Du champagne, des huîtres, du saumon fumé… et rien d’autre !

  • Chaque Gille est tenu, lorsque le cortège vient le cueillir à sa porte, d’offrir à ses compagnons un petit verre de champagne ; il devra donc veiller à avoir suffisamment de bouteilles au frais ! La règle veut en effet que, le jour du Mardi Gras, les Gilles ne boivent que du champagne et ne mangent que des huîtres et du saumon fumé… mais attention, pas question pour eux de se saouler – d’ailleurs, à force de danser et de battre (littéralement) le pavé, ils auront tôt fait d’éliminer l’alcool excédentaire.
  • Il faudra généralement plusieurs heures avant que la société soit enfin au complet. Lorsqu’un Gille veut saluer un spectateur, il lui lance son ramon et s’écarte brièvement du cortège pour aller le récupérer auprès de l’intéressé(e) et lui donner l’accolade.
  • Enfin, chaque société – avec ses Gilles, musiciens et autres figurants – rallie un local (souvent situé en-dehors de l’enceinte de la ville) pour se reposer un moment et prendre le petit-déjeuner.
  • Vers dix heures commence le rituel le plus solennel : pour la première fois de l’année, les Gilles se parent de leur chapeau de plumes et de leur masque. Accompagnées des tambours, les différentes sociétés parcourent en dansant les rues pavées de Binche pour rallier la Grand-Place. Elles y seront reçues par le bourgmestre et les échevins, qui remettront également une médaille aux Gilles et aux musiciens qui participent au carnaval depuis 25 ou 50 ans. La cérémonie est suivie d’une réception, après quoi chacun part se reposer à son domicile, où l’attend un petit en-cas (huîtres et saumon fumé uniquement pour les Gilles, bien évidemment).

Danser pour la collectivité

L’après-midi, c’est le temps fort pour le public : les Gilles entament un nouveau parcours à travers les rues de la ville, à présent noires de monde. Là encore, le spectacle est minutieusement codifié : les Gilles dansent sans masque et sans ramon, mais avec leur chapeau et munis de leur panier d’oranges qu’ils distribueront aux spectateurs en faisant preuve d’une générosité variable. Un proche suit discrètement avec un sac à dos rempli d’oranges supplémentaires pour leur permettre de refaire leurs stocks.
Le symbolisme est omniprésent : fidèles à un rituel séculaire, les Gilles dansent pour leur communauté, pour leur ville, distribuant des fruits frais à un moment de l’année où la nourriture est rare et gagnant les faveurs des dieux pour la prochaine récolte.
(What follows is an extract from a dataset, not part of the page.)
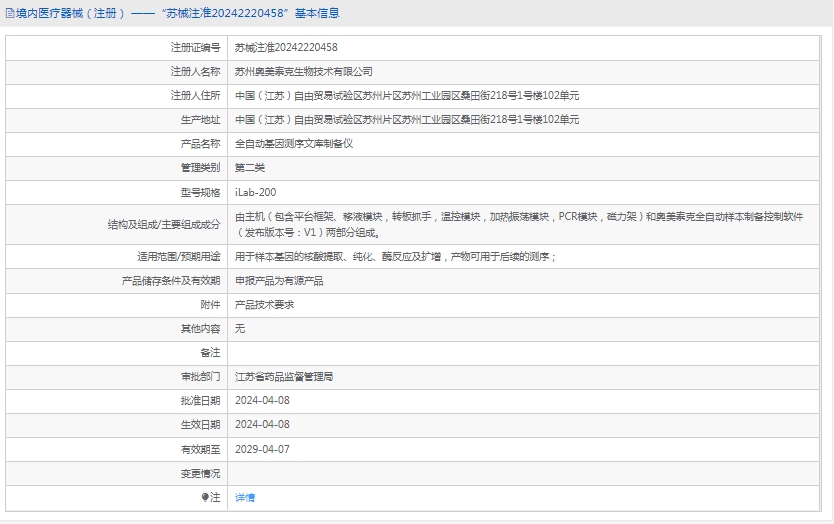
Task: Click the 适用范围/预期用途 description text
Action: coord(395,256)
Dans l’attente du printemps

Après le cortège aux oranges dans l’après-midi (notons au passage qu’autrefois, les Gilles distribuaient des pommes et des noix), les danseurs et musiciens ont à nouveau l’occasion de prendre un peu de repos avant de se préparer pour un dernier tour dans les rues de la ville.
Toutes les sociétés se rassemblent sur la Grand-Place pour une ronde autour d’un grand feu. Les Gilles ont laissé chez eux leurs chapeaux, leurs masques et leurs oranges pour être libres de leurs mouvements, et les plus courageux danseront jusqu’à l’aube au son des tambours et des vielles. Lorsque le soleil se lève, le carnaval cède la place au mercredi des cendres, le début symbolique du printemps… qui sera surtout l’occasion de s’attarder au lit !
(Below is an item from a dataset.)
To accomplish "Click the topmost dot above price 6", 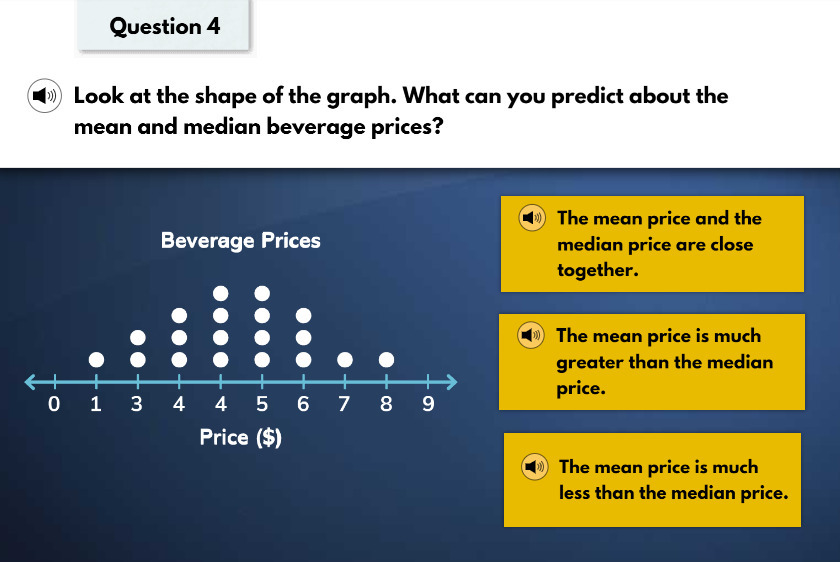I will [303, 316].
Quitter Binche ? Plus jamais !

Oui, les Binchois sont vraiment de drôles d’oiseaux… et ce qui précède ne représente encore qu’un petit aperçu de leurs nombreuses traditions ! Une autre règle veut ainsi qu’ils laissent leurs coûteux chapeaux de plumes chez eux lorsqu’il pleut ou qu’il vente le jour du mardi-gras… mais un carnaval sans chapeaux passe pour être de mauvais augure pour le reste de l’année.
Binche est si étroitement liée à ses Gilles que jamais ses ruelles pavées ne seront revêtues d’asphalte. En outre, jamais plus les Gilles ne se montreront en-dehors de leur cité ; là encore, la règle de souffre aucune exception. La toute dernière fois qu’ils ont quitté Binche (à la demande, paraît-il, du Palais Royal), c’était pour se produire à l’Exposition Universelle de 1958, où ils se sont retrouvés perdus dans la masse des spectateurs et des autres personnages de carnaval… et ce jour-là, toutes les sociétés ont juré qu’on ne les y reprendrait plus.